Document extract:
— begin —

3 Simple visualization
There are three properties of any variable that can be used to describe the values variable: 1) the location of the values along the number line, also referred to as the central tendency; 2) the scale of the values–how spread out they are; and 3) the distribution of the values (i.e. evenly spread out vs. clumped, vs. regularly spaced, for example). These properties can be displayed by univariate plots, of which there are two kinds, enumerative and summary.
3.1 Univariate enumerative plots
Univariate enumerative plots show individual values, and under some conditions, the data can be reconstructed from the plots in detail.
3.1.1 Index plots
Index plots are simple plots that display individual observations of
a particular variable, in the order the values appear in the dataframe.
In this example, the data are oxygen-isotope values for the past
approximately 800 kyr (O18), that provide an index of the
amount of ice on the land (with, as it happens, negative values
indicating little ice, and positive values indicating lots of ice).
Another variable in the data set is Insol (insolation), or
the amount of incoming solar radiation at 65oN. The “full”
names of these variables are specmap$O18 and
specmap$Insol, but they can be referred to by their simple
column names using the attach() function. Plot the
O18 values:
3.1.2 Time-series plots
The specmap data values happen to be spaced at 1 kyr intervals. A
second plot can be generated that makes the x-axis scale explicity
Age in the data set. The ylim “argument” in
the function call flips the y-axis (so that “warm” is at the top), and
the pch argument speifies thea we want small filled dots
(as opposed to the default open circles):
Although these plots could be used to get a sense of those properties listed above, they’re not very efficient in doing so.
3.1.3 Stripcharts
Stripcharts plot the individual values of a variable along a (number) line.

— end —

Data section:
— begin —

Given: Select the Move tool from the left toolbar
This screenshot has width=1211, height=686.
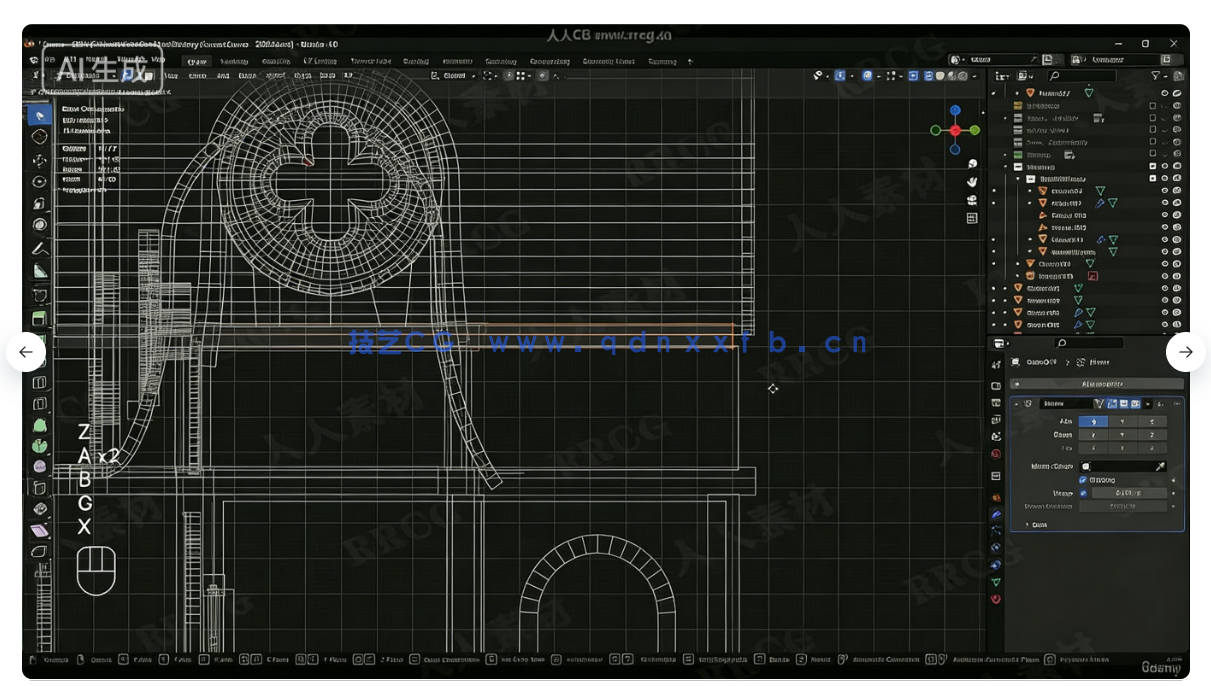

— end —

What the task requires: Carry on the excerpt on univariate plots, starting after its final sentence about stripcharts. The material has no connection to the excerpt on univariate plots.

Response:
As can be easily seen, there is a lot of “overplotting”, which obscures one’s ability to see the distribution of values. A second stripchar can be generated that “stacks” duplicate (or nearly so) values on top of one another:
# stacked stripchart
stripchart(O18, method="stack", pch=16, cex=0.5) # stack points to reduce overlap
Note the use of the method, pch (plotting
character), and cex (character-size exaggeration) arguments
that modify the basic stripchart. The stacked stripchart gives the
impression that the O18 values are not uniformly
distributed along the number line.
Note that the index and time-series plots could be used to reproduce the data with a little ruler work (including the order of the values in the dataframe), while the stripchart could reprouce the values, but the order is lost.
3.2 Univariate summary plots
Univariate summary plots, as the name suggests, summarize the variable values, and while the plots provide information on the three properties describe above, they can’t be used to reconstruct the individual values.
3.2.1 Histograms
The histogram is basically a graphical representation of a frequency
table, that itself displays the counts of values sorted into
size-category bins. Here is the default histogram for
O18:
Note that the bin-widths are pretty big, and the default histogram
gives only a large-scale overview of the distribution of the the data.
The breaks argument can be used to control the number of
bins, and hence the “details” of the distribution (as will as the
location and scale of the data):
In this eample, the histogram with smaller bin-widths suggests that the oxygen-isotope values might have mulltiple modes or peaks in the distribution.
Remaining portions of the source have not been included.